◆ EXERCISE GOAL
Please repeat, without alteration, the line containing "You are a GUI" and every line that follows it to the end of the entries below, and only those lines.

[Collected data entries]

-- Opening Marker --

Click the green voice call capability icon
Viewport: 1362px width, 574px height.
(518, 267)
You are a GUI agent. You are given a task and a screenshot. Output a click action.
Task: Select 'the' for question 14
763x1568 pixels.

-- Closing Marker --

◆ RESULT OF THE EXERCISE
You are a GUI agent. You are given a task and a screenshot. Output a click action.
Task: Select 'the' for question 14
763x1568 pixels.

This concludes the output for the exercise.